REQUIREMENT
Repeat the records below word for word, starting at the line containing "What do you see at coordinates (844, 528)" and ending at the line containing "This screenshot has height=451, width=254.".

GIVEN RECORDS
— Begin —
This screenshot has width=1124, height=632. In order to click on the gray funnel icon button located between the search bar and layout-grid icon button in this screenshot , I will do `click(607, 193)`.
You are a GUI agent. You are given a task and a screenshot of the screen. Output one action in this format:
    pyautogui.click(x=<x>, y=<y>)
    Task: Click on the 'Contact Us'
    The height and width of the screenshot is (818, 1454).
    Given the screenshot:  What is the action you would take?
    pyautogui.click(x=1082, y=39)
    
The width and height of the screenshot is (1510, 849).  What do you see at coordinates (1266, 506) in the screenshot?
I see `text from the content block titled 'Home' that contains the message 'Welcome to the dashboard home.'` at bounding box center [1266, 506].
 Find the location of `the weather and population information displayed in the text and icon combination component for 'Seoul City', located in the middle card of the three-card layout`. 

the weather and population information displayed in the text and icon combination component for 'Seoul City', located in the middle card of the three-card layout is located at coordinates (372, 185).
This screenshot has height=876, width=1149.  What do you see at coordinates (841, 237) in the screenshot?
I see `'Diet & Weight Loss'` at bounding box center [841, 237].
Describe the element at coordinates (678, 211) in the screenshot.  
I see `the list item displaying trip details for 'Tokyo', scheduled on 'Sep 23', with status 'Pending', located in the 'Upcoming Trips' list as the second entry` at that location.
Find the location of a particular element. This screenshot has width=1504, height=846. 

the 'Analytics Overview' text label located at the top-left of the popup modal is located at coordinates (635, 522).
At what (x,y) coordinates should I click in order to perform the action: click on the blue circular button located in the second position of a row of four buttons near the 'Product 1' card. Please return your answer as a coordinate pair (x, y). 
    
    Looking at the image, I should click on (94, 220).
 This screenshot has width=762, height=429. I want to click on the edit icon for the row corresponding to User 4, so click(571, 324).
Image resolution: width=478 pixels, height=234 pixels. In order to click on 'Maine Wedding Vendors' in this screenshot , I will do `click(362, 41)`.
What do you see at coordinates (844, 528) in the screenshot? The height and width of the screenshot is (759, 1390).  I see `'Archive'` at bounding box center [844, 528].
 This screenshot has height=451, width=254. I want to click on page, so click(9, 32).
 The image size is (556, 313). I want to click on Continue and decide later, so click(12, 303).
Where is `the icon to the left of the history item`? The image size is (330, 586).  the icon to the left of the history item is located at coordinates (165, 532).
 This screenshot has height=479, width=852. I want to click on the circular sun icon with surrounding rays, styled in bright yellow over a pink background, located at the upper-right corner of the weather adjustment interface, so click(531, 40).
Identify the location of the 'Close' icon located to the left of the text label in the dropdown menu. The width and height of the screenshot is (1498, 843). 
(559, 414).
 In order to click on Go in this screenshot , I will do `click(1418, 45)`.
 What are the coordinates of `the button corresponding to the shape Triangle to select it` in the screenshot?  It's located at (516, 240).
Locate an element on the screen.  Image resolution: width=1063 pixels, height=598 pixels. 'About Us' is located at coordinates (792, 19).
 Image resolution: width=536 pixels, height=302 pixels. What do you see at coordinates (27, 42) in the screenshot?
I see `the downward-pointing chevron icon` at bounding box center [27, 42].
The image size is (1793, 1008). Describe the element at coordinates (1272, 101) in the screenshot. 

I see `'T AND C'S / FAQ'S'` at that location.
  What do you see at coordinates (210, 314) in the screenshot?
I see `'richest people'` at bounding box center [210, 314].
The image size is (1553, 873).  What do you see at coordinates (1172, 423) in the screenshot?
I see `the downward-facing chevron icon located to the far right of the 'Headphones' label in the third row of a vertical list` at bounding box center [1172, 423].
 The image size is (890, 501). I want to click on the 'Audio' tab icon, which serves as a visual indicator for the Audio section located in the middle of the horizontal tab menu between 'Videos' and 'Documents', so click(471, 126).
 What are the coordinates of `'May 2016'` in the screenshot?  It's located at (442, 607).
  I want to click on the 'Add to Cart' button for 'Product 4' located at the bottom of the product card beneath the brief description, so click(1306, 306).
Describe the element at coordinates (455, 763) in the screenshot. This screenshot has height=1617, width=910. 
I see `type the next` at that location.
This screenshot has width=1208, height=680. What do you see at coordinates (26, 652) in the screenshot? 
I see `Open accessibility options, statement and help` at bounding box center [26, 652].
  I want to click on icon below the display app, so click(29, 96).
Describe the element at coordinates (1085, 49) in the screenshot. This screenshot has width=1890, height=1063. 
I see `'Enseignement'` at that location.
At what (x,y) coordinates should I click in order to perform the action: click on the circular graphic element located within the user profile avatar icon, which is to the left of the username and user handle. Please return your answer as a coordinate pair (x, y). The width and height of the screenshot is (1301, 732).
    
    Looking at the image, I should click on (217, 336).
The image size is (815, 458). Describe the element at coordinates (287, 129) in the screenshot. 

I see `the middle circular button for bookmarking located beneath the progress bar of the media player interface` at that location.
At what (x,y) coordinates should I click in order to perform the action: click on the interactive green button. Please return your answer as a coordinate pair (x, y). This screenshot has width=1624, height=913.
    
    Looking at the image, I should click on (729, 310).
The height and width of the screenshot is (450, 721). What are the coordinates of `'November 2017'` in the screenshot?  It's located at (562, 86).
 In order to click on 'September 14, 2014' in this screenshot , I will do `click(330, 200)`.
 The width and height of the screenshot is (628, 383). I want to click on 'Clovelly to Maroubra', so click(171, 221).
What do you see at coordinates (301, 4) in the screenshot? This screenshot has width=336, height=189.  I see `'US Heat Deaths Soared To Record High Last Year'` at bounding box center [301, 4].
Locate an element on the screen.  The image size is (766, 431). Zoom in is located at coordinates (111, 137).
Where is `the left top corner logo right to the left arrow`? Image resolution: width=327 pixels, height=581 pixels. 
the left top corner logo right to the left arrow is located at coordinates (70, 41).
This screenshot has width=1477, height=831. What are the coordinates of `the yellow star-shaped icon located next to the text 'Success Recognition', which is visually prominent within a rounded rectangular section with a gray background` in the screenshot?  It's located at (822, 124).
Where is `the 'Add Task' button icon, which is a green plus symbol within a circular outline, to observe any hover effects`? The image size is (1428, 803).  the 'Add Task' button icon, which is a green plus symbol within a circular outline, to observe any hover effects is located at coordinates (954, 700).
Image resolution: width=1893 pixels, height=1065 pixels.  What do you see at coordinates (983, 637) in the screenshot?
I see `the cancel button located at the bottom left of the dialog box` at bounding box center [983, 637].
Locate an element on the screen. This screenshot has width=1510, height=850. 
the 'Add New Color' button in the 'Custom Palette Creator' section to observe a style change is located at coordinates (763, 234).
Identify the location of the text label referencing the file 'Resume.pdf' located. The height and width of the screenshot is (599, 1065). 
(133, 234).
— End —
SOLUTION TO THE PROBLEM
What do you see at coordinates (844, 528) in the screenshot? The height and width of the screenshot is (759, 1390).  I see `'Archive'` at bounding box center [844, 528].
 This screenshot has height=451, width=254. I want to click on page, so click(9, 32).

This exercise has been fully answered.